Eight months ago Porter Martone arrived at Michigan State weighing 198 pounds.
By the end of March, after completing his freshman season of college hockey, Martone joined the Philadelphia Flyers checking in at 210 pounds and had dropped his body fat percentage by 3 percent.
Martone then proceeded to help drive the Flyers into the playoffs with 10 points in nine NHL regular season games and then had an additional five in the postseason before Philadelphia was ousted by the overpowering Carolina Hurricanes.
Within the hockey world Martone’s year-over-year growth was one of the best commercials and recruiting pitches in a new world where CHLers are looking to the NCAA to either enhance or extend their careers.
It doesn’t feel like a coincidence that on Tuesday Ethan Belchetz, a 6-foot-5 power forward and presumptive top-10 pick in the 2026 NHL Draft, committed to Michigan State and plans to leave the Windsor Spitfires to potentially follow a similar path to Martone.
If you ask Martone, as I did during the season, he gives a ton of credit to Will Morlock, Michigan State’s director of athletic performance for hockey. Morlock, who has worked at Michigan State since 2022, is well renowned within USA Hockey as well, serving as the strength and conditioning coach for multiple Under-20 and senior world championships in the past three years.
“That was a big part of his recruitment process, he wanted to be a great Spartan and part of a great team, but he really asked during the recruitment about how we could help prepare him for the NHL,” Morlock said. “He recognized and I was lucky to work with a staff that allowed me to do that job. The off ice was a huge part of our culture and that was a huge part that (Martone) was looking for, and he really valued … it’s an accessory to the on-ice, but it was still pretty untapped with (Martone). Playing in major junior you don’t get the same opportunity to train, more than any exercise that we did, it was just him leaning in and everything he could and being a sponge when it came to the training part.”
Morlock said Martone’s attention to detail behind the scenes, he called it an intense drive, was the reason they saw such physical maturation in such a short period of time.

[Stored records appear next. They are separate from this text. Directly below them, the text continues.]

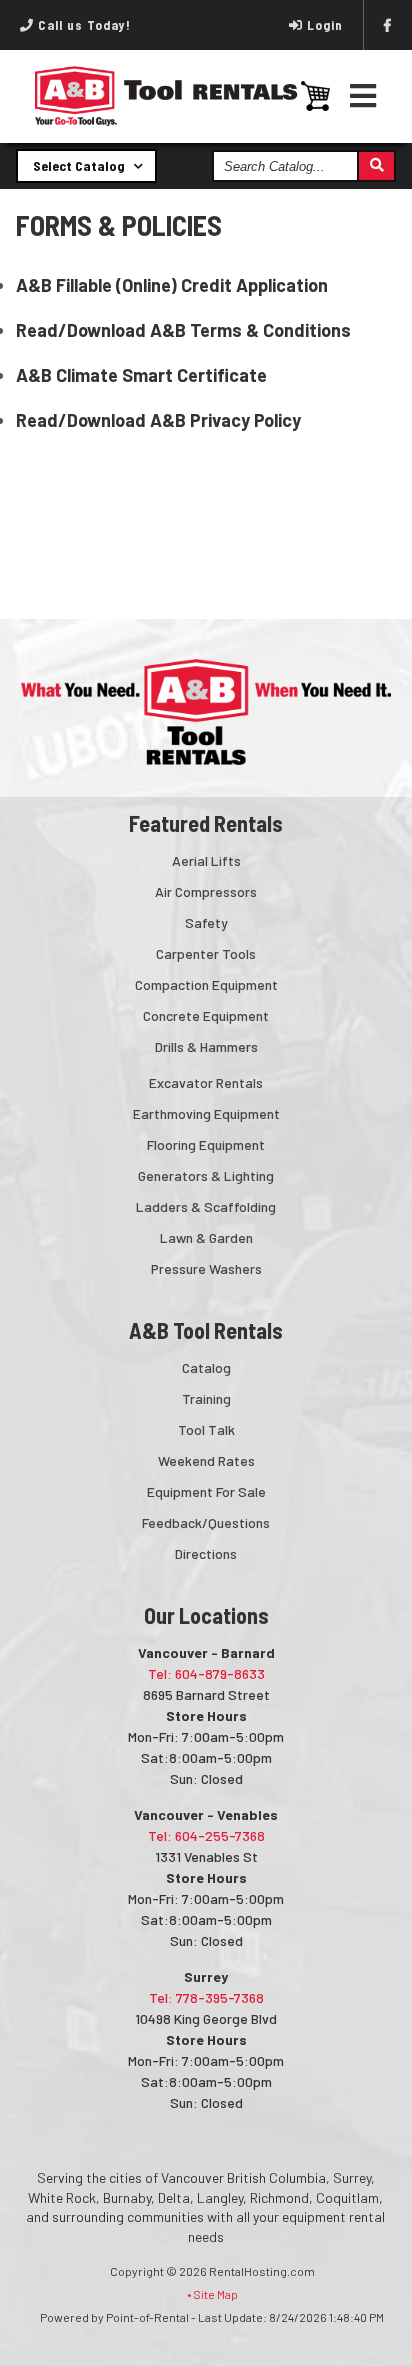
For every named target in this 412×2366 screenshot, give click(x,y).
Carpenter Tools (206, 953)
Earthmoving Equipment (206, 1113)
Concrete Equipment (206, 1015)
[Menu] (363, 95)
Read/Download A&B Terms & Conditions (183, 330)
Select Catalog (80, 165)
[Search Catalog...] (375, 166)
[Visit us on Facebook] (388, 25)
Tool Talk (206, 1429)
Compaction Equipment (206, 984)
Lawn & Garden (206, 1237)
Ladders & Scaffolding (206, 1206)
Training (206, 1398)
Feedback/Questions (206, 1522)
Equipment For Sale (206, 1491)
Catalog (206, 1367)
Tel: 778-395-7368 (206, 1997)
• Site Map (212, 2294)
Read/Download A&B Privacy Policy (158, 420)
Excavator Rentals (206, 1082)
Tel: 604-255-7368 (206, 1835)
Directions (206, 1553)
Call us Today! (82, 25)
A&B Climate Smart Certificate (141, 375)
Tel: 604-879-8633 (206, 1673)
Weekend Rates (206, 1460)
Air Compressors (206, 891)
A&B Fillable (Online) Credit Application (172, 285)
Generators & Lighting (206, 1175)
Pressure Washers (206, 1268)
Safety (206, 922)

“There was intent behind what he was doing,” Morlock said. “You can’t just go into the gym and assume you’ll get better, you’ve really got to do it with great intent. That was what I was most proud of, his training and workouts, they looked different from the start to the end of the season because he matured with it.”

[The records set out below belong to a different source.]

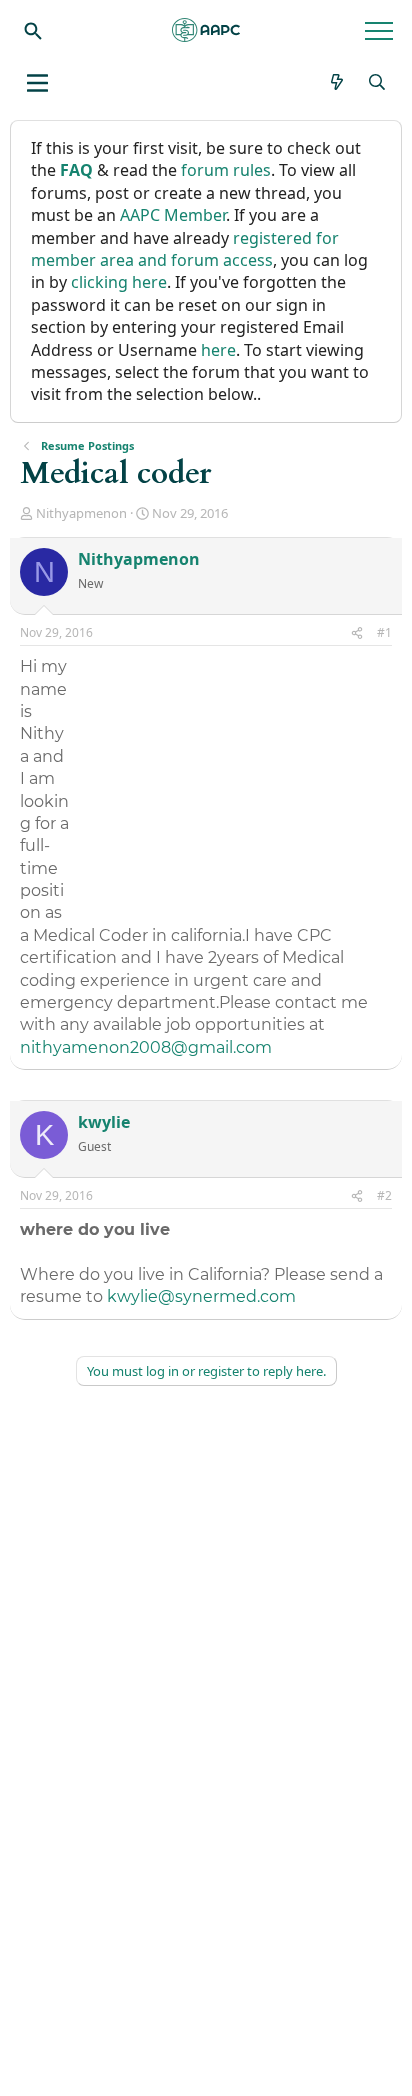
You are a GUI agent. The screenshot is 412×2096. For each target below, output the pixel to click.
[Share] (357, 633)
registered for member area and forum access (185, 249)
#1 (384, 632)
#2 (384, 1195)
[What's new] (337, 82)
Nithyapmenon (81, 513)
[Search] (33, 30)
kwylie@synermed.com (201, 1296)
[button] (37, 83)
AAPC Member (173, 215)
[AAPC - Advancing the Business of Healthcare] (206, 30)
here (218, 350)
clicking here (119, 282)
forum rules (226, 170)
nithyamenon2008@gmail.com (146, 1047)
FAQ (76, 170)
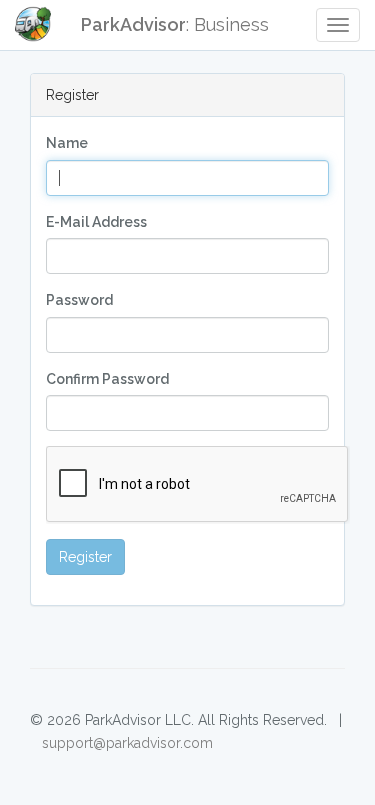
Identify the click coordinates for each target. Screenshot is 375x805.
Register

When it comes to hockey training with Martone, and all players, Morlock said it’s important to work backwards from the ice.

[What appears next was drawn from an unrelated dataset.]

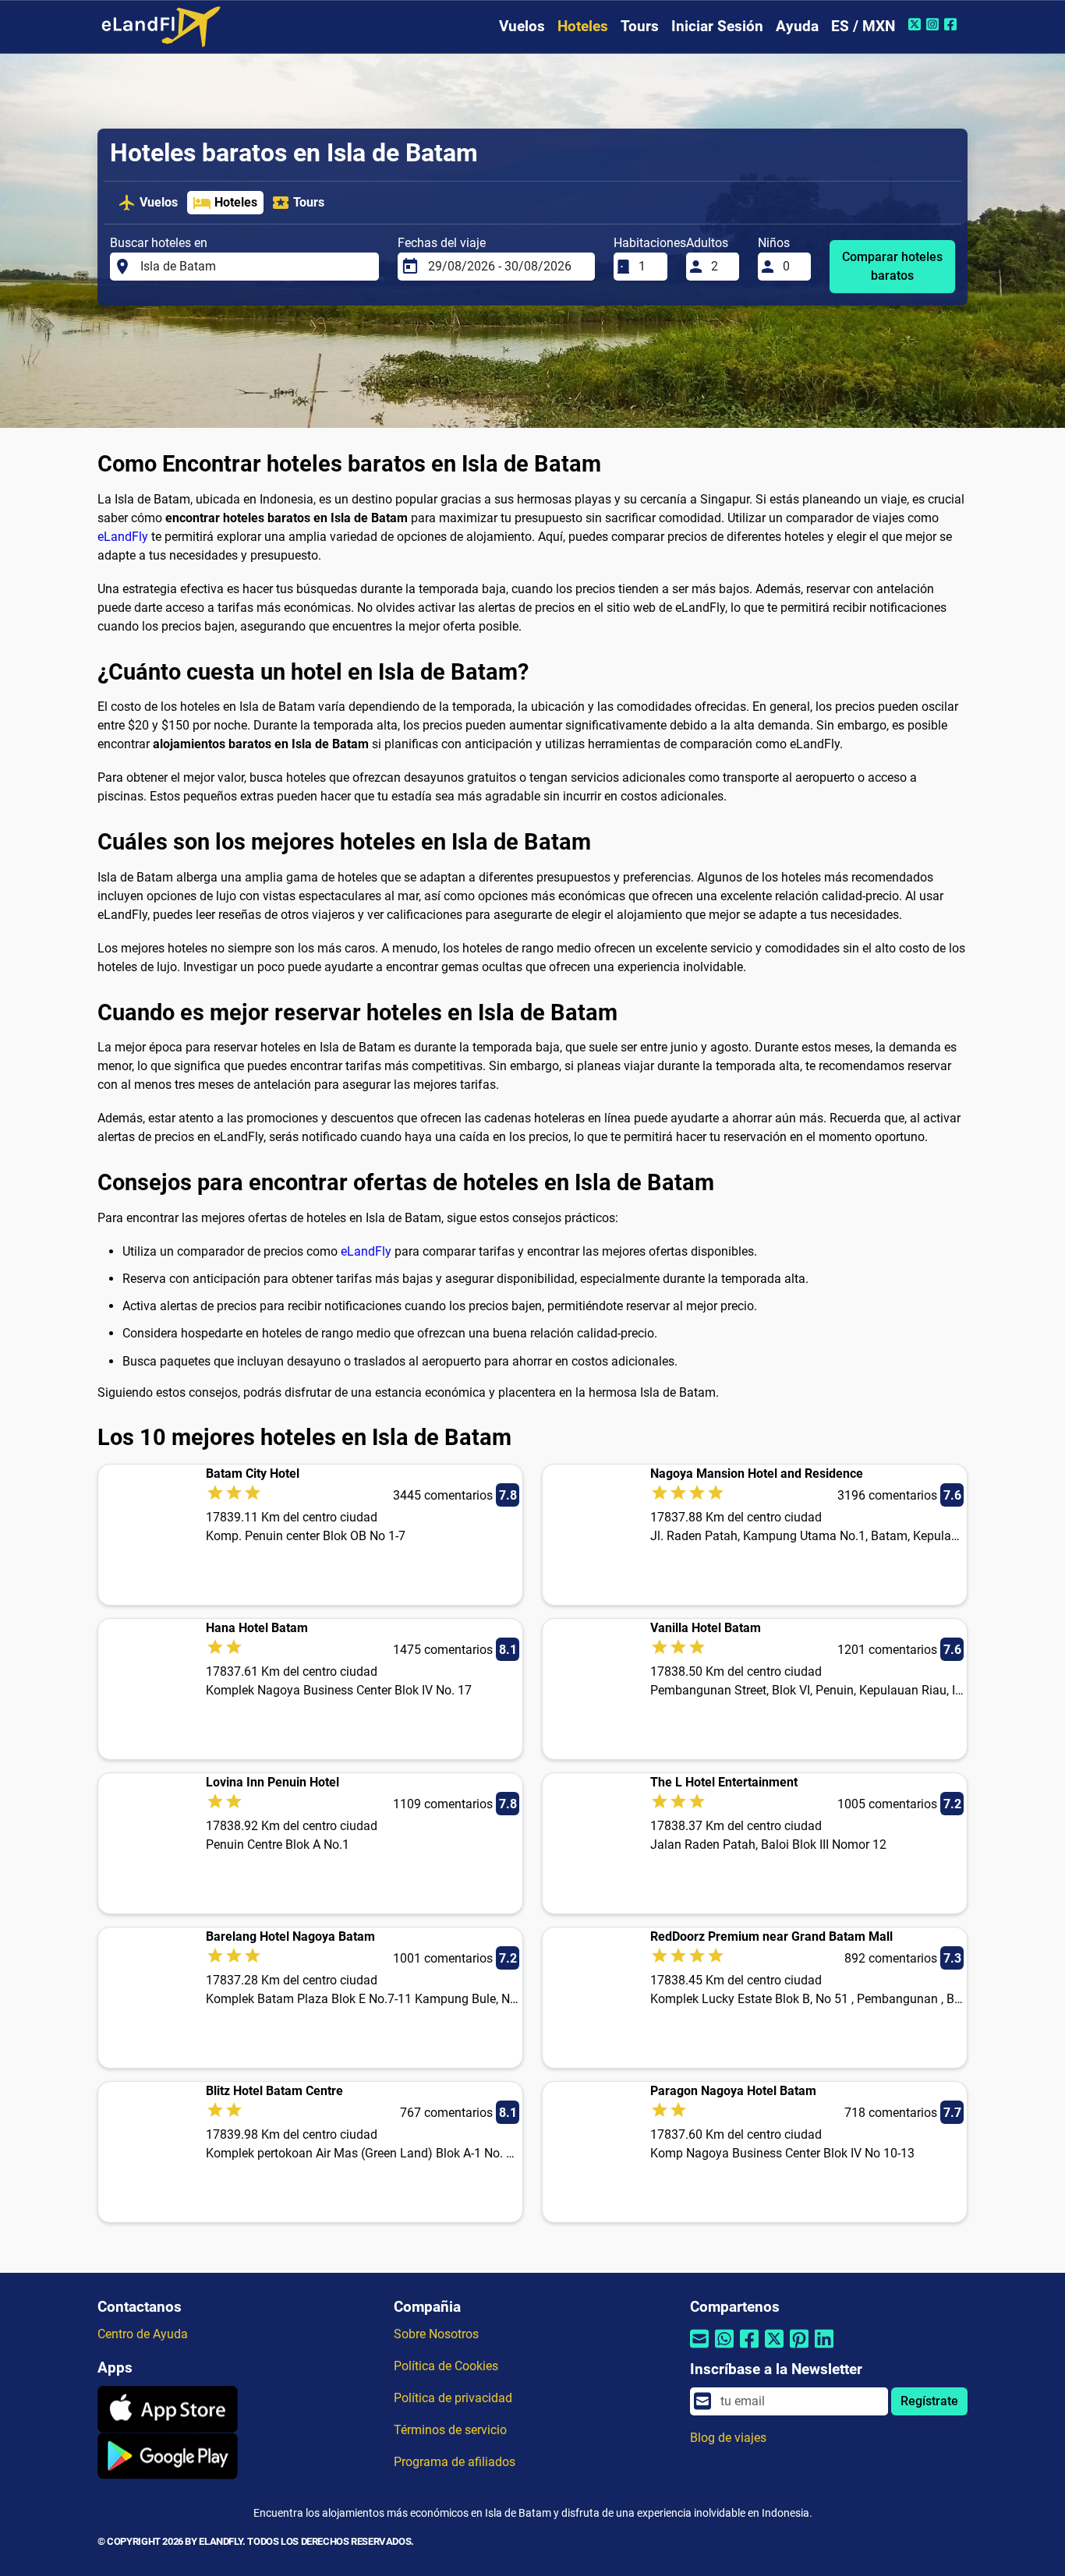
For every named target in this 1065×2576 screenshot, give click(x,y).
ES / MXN (863, 26)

“I’m smart enough to know there’s no jumping in the game of hockey. Sprinting on dry land doesn’t always translate to the game,” Morlock said. “So looking at everything through the lens of the gym can be misleading … it was a huge collaborative effort also talking to the staff in Philly, and looking how we could help him add to his body composition to become an NHL body.”
Morlock and Martone worked heavily on adding both strength and power to his game, in both straight line and lateral avenues. Morlock is also a big advocate that strength and power are related, but different. Strength is a measure of, well, how strong you are. Power is more of a measure of efficiency and proper usage of that strength.
The other key, Morlock said, is understanding that while college hockey’s schedule allows for more time to train, there’s also an understanding players won’t be at 100 percent every weekend if you commit to the plan.
“You can’t possibly peak every single Friday, so we try to make our money Monday to Thursday so we are better at the end of the first half of the season than we were at the beginning, and then better at the end of the second half than we were at the start of the second half,” Morlock said. “The goal becomes to grow through all those elements in the gym, so what might have been peaking in the first half of the season becomes a norm at the end of it in many ways.”
Within a weekly schedule, Morlock said Monday is more of a moderate day, while Tuesday is a big ramp-up day. Wednesday and Thursday have some build, but are designed more about enhancing Tuesday’s work.
“I use the phrasing sting, not destroy,” Morlock said. “I think it’s periods of more or less (work) depending on the schedule, but it’s always with the goal of further development and not maintenance. Because if you only try to maintain, that’s all you’ll be.”
Morlock said his first year of working with former CHL players didn’t come with too many surprises, he said from an off-ice perspective it’s similar to someone coming from the USHL, but it did give him some appreciation for where players have come from and what they’ve worked through.
He’s also a big advocate of the two systems working well together, the CHL and the NCAA, and how time spent in the OHL, WHL, or QMHL gives him a better picture of how and what a player needs to work on to add or accentuate their path to pro hockey.
“My job isn’t to change their game on the ice or anything like that, my job is to help them add the tools they need as we work backwards from that,” Morlock said. “I think when you look at it that way, and you get kids that want to work, like (Martone) you can kind of see the results, and it’s been really fun to see him take that to Philly.”